Job: Edit the entries below by changing every "screenshot" to "screen capture" and leaving everything else as it is. Leave the pictures out of your answer.

[Saved items]
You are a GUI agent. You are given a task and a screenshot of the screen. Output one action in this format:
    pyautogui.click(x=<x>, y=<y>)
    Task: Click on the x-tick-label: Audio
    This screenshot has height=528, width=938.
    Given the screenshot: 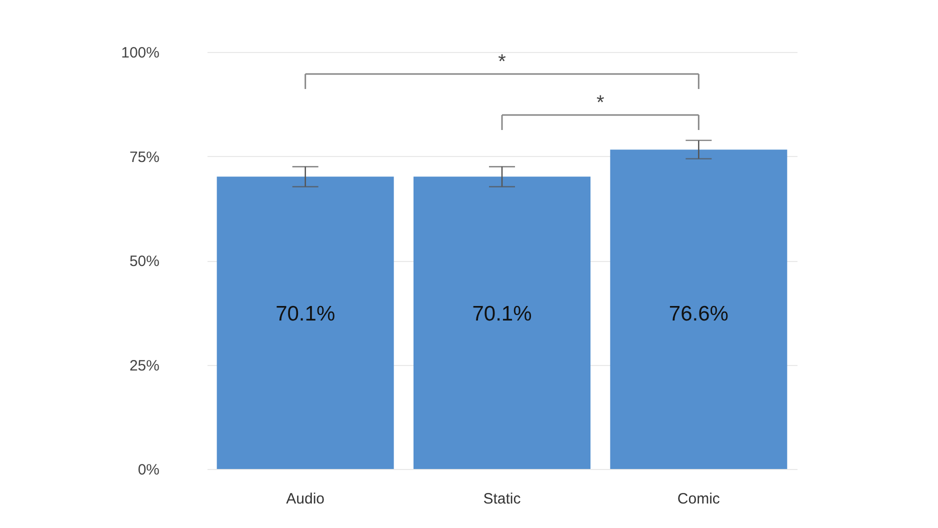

Exercise answer:
You are a GUI agent. You are given a task and a screen capture of the screen. Output one action in this format:
    pyautogui.click(x=<x>, y=<y>)
    Task: Click on the x-tick-label: Audio
    This screen capture has height=528, width=938.
    Given the screen capture: 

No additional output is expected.